Tugas: Salin ulang bagian kutipan tentang jual-beli hak berpolusi dari "Dari sudut pandang" sampai "jual-beli hak berpolusi.", lalu ganti "kedua pabrik" dengan "kedua perusahaan".

Kutipan:
******************************

Pabrik baja perlu menaikkan ambang polusinya, misalnya satu ton per tahun. Agar polusi total tidak bertambah, pengelola pabrik kertas bersedia menurunkan polusinya sebanyak itu, asalkan si pemilik pabrik baja memberikan kompensasi Rp. 5.000.000.- dan permintaan ini sudah disanggupi oleh pemilik pabrik baja. Haruskan EPA mengizinkan kedua pabrik itu melakukan jual-beli hak berpolusi sendiri ?



Dari sudut pandang efisiensi ekonomi pemberian izin bagi kedua pabrik tersebut akan menjadi kebijakan yang baik. Kesepakatan antara kedua pabrik itu akan menguntungkan keduanya, karena mereka secara sukarela menyetujuinya. Di samping itu, kesepakatan itu tidak akan mengakibatkan dampak eksternal apa pun, karena batas posisi total tidak dilanggar. Jadi, kesejahteraan total akan meningkat kalau EPA mengizinkan kedua pabrik itu melakukan jual-beli hak berpolusi.

******************************

[Item yang tercantum dalam dataset]
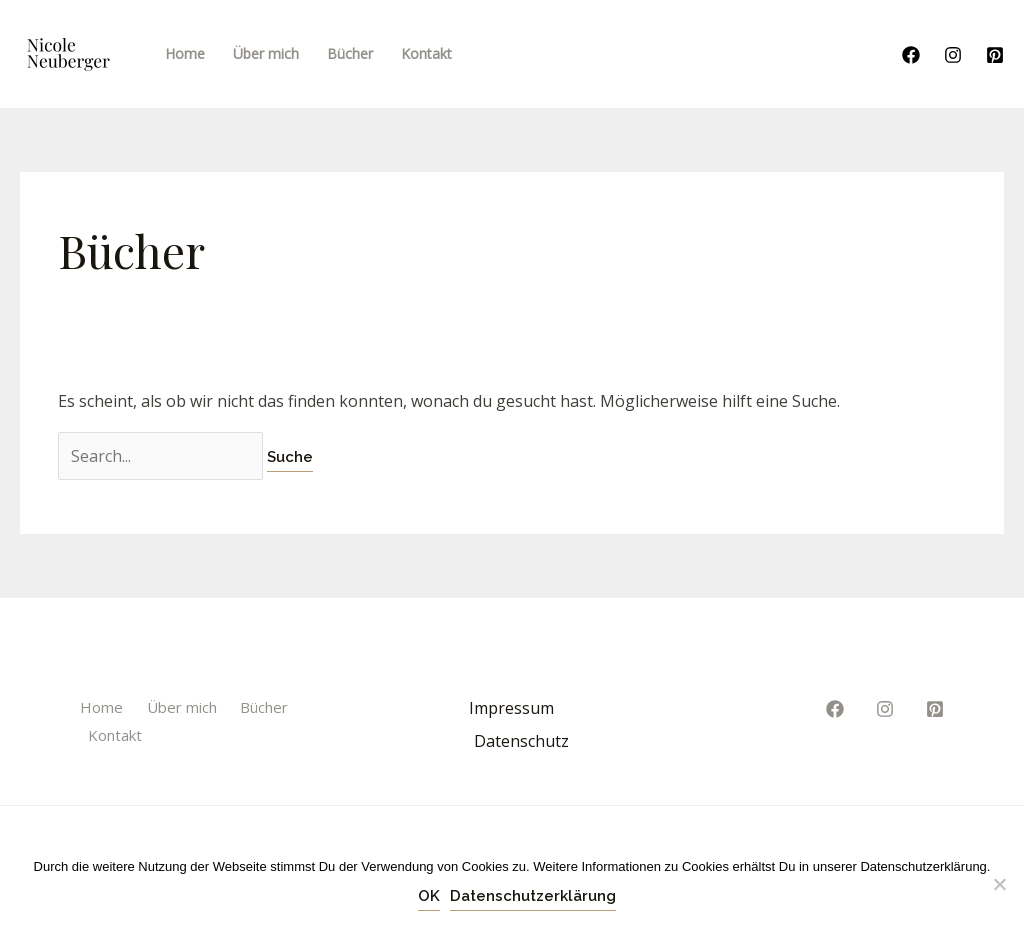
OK (429, 896)
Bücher (264, 707)
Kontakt (115, 735)
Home (101, 707)
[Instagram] (953, 55)
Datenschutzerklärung (533, 896)
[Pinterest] (995, 55)
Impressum (511, 708)
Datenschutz (521, 741)
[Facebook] (911, 55)
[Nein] (999, 884)
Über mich (182, 707)
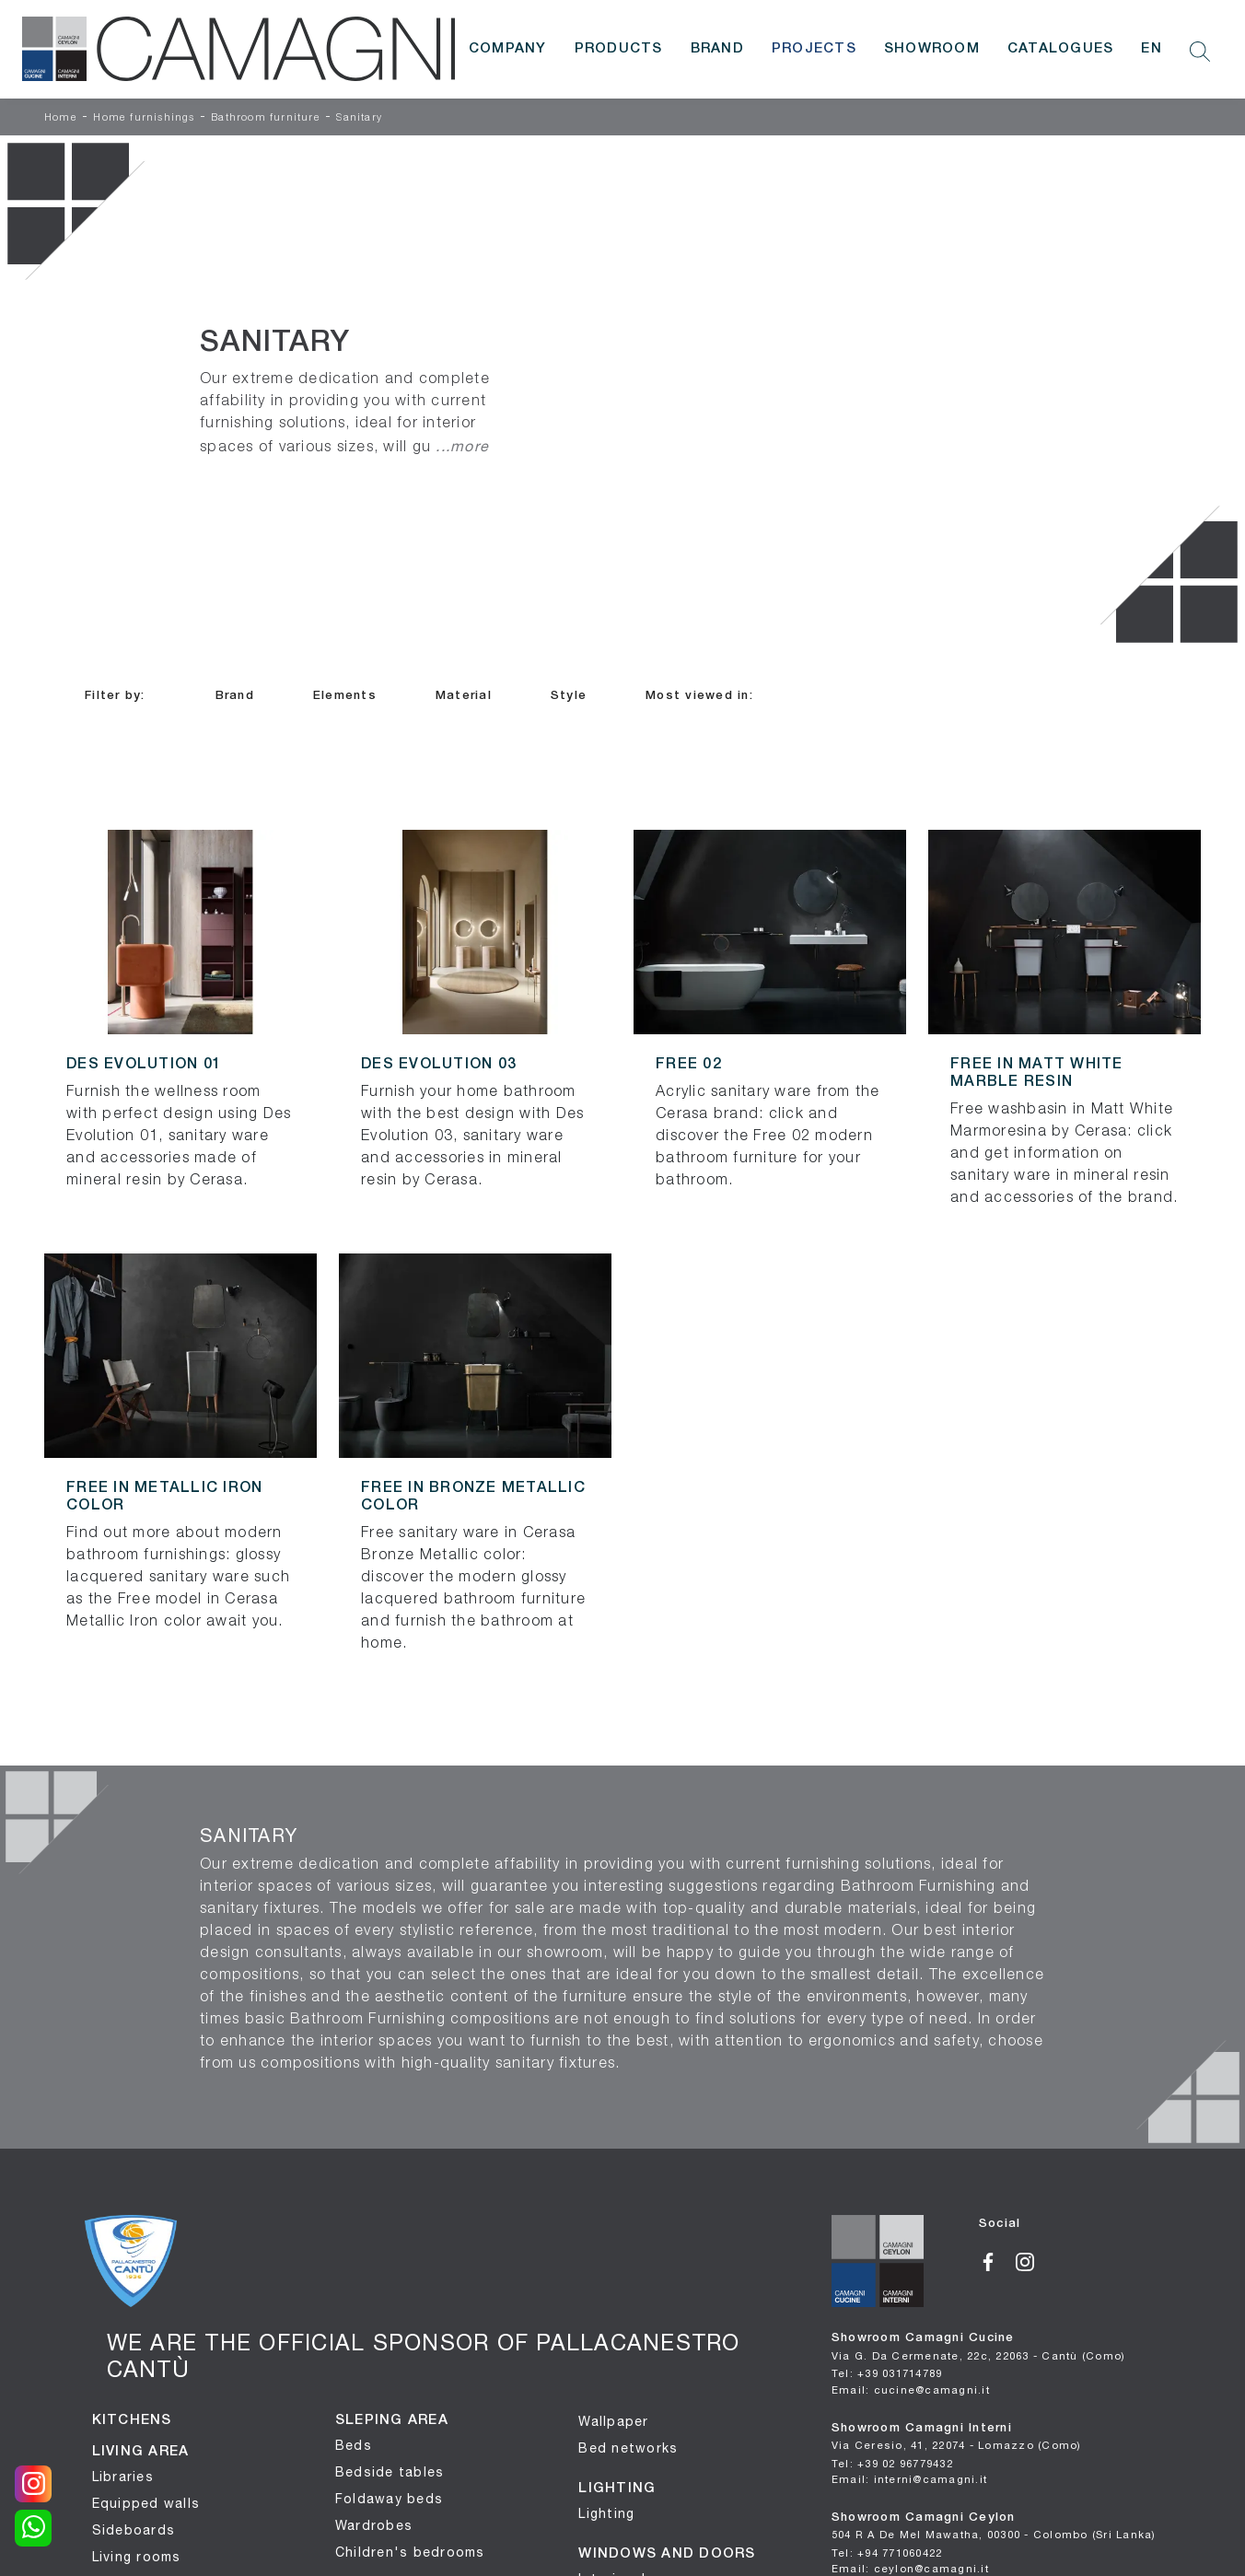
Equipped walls (146, 2503)
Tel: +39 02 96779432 (892, 2463)
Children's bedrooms (410, 2552)
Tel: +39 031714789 (887, 2373)
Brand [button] (234, 696)
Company (508, 48)
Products (619, 48)
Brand (717, 48)
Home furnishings (143, 117)
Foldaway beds (389, 2498)
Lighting (606, 2513)
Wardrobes (374, 2525)
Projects (814, 48)
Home (60, 117)
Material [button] (464, 696)
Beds (353, 2445)
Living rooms (136, 2556)
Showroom (932, 48)
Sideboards (134, 2530)
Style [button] (569, 696)
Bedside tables (390, 2472)
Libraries (123, 2476)
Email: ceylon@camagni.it (910, 2568)
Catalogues (1060, 48)
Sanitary (359, 117)
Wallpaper (613, 2421)
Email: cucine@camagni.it (911, 2389)
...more (462, 445)
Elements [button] (345, 696)
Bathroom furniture (265, 117)
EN (1151, 48)
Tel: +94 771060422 (887, 2553)
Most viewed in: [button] (699, 696)
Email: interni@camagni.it (909, 2479)
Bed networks (628, 2448)
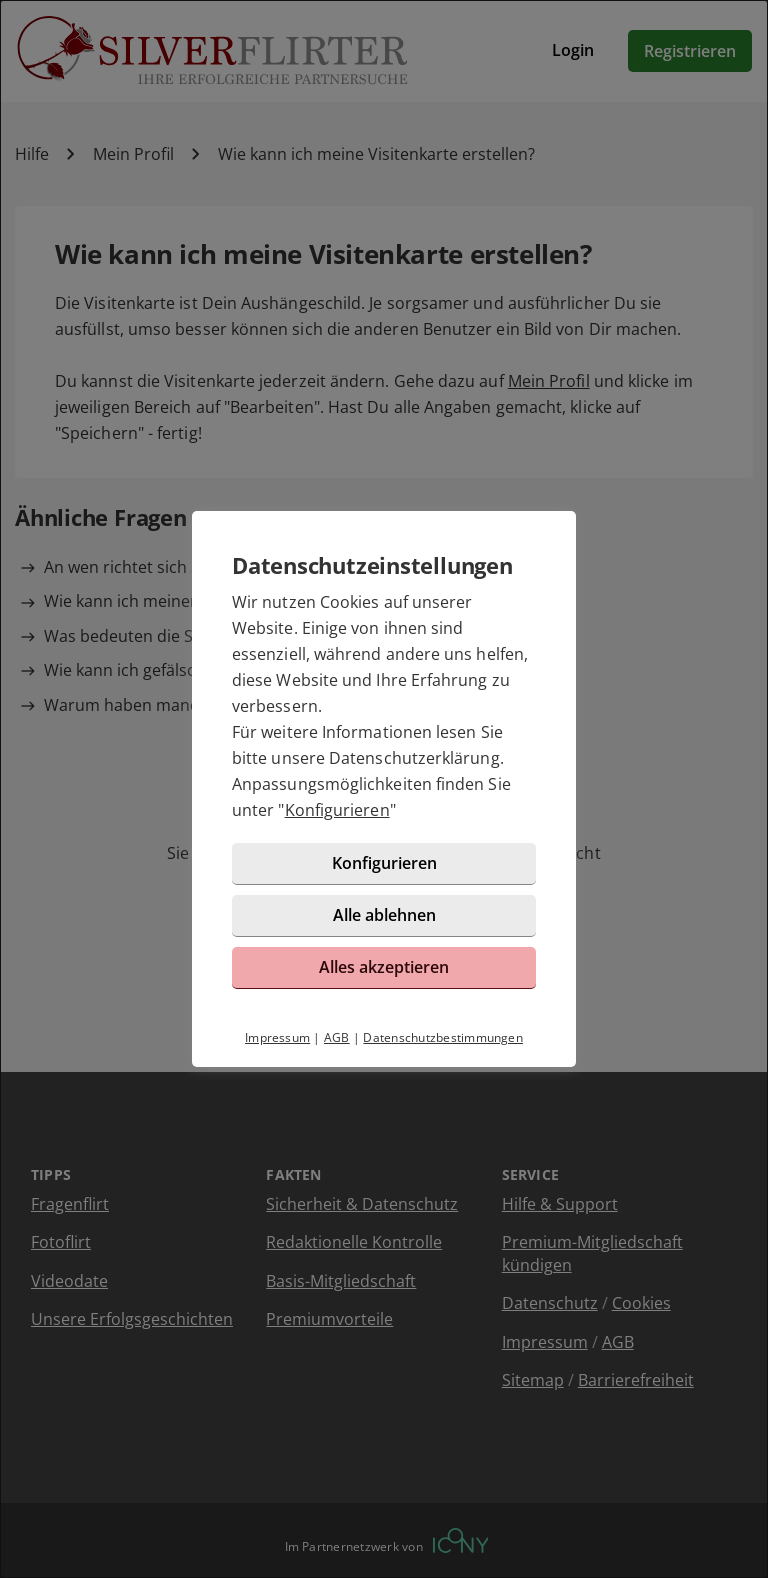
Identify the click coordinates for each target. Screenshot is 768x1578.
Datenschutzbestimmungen (443, 1037)
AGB (337, 1037)
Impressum (277, 1037)
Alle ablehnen (384, 915)
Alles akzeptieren (384, 967)
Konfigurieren (337, 810)
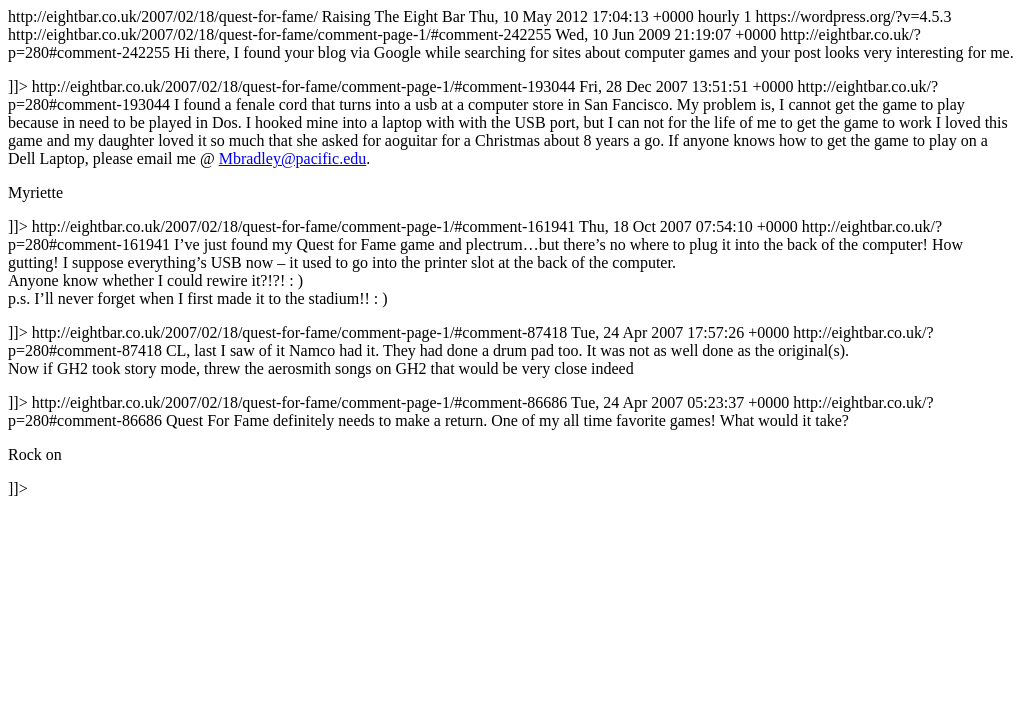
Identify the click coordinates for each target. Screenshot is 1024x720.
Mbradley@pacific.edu (293, 158)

******************************

Jawaban:
Dari sudut pandang efisiensi ekonomi pemberian izin bagi kedua perusahaan tersebut akan menjadi kebijakan yang baik. Kesepakatan antara kedua perusahaan itu akan menguntungkan keduanya, karena mereka secara sukarela menyetujuinya. Di samping itu, kesepakatan itu tidak akan mengakibatkan dampak eksternal apa pun, karena batas posisi total tidak dilanggar. Jadi, kesejahteraan total akan meningkat kalau EPA mengizinkan kedua perusahaan itu melakukan jual-beli hak berpolusi.